▸ What the exercise asks:
Switch "Where is" to "Where can I find" everywhere it occurs in the items below and repeat them with nothing else altered.

——

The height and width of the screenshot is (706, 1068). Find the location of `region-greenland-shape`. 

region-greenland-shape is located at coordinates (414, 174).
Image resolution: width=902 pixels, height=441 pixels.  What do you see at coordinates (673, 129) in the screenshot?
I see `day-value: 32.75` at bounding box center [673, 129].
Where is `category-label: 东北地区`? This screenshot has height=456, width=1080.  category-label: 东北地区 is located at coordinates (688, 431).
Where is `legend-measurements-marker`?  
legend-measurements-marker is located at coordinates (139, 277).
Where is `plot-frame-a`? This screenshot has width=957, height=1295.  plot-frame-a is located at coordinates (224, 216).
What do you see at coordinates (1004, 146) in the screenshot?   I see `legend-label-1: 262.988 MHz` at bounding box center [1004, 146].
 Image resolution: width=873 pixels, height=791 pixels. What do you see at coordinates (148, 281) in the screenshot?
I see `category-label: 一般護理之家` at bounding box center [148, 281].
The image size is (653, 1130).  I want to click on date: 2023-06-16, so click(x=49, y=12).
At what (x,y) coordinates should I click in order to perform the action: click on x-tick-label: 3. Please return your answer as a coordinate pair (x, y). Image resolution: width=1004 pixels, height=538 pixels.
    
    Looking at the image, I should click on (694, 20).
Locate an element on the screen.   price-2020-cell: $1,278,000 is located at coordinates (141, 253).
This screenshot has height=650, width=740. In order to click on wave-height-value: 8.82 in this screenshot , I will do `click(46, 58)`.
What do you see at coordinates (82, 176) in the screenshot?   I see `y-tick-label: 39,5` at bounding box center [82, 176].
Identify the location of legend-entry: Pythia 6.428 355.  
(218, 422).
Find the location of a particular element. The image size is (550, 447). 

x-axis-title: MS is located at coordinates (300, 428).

——

▸ Solution for this task:
The height and width of the screenshot is (706, 1068). Find the location of `region-greenland-shape`. 

region-greenland-shape is located at coordinates (414, 174).
Image resolution: width=902 pixels, height=441 pixels.  What do you see at coordinates (673, 129) in the screenshot?
I see `day-value: 32.75` at bounding box center [673, 129].
Where can I find `category-label: 东北地区`? This screenshot has height=456, width=1080.  category-label: 东北地区 is located at coordinates (688, 431).
Where can I find `legend-measurements-marker`?  
legend-measurements-marker is located at coordinates (139, 277).
Where can I find `plot-frame-a`? This screenshot has width=957, height=1295.  plot-frame-a is located at coordinates (224, 216).
What do you see at coordinates (1004, 146) in the screenshot?   I see `legend-label-1: 262.988 MHz` at bounding box center [1004, 146].
 Image resolution: width=873 pixels, height=791 pixels. What do you see at coordinates (148, 281) in the screenshot?
I see `category-label: 一般護理之家` at bounding box center [148, 281].
The image size is (653, 1130).  I want to click on date: 2023-06-16, so click(x=49, y=12).
At what (x,y) coordinates should I click in order to perform the action: click on x-tick-label: 3. Please return your answer as a coordinate pair (x, y). Image resolution: width=1004 pixels, height=538 pixels.
    
    Looking at the image, I should click on (694, 20).
Locate an element on the screen.   price-2020-cell: $1,278,000 is located at coordinates (141, 253).
This screenshot has height=650, width=740. In order to click on wave-height-value: 8.82 in this screenshot , I will do `click(46, 58)`.
What do you see at coordinates (82, 176) in the screenshot?   I see `y-tick-label: 39,5` at bounding box center [82, 176].
Identify the location of legend-entry: Pythia 6.428 355.  
(218, 422).
Find the location of a particular element. The image size is (550, 447). 

x-axis-title: MS is located at coordinates (300, 428).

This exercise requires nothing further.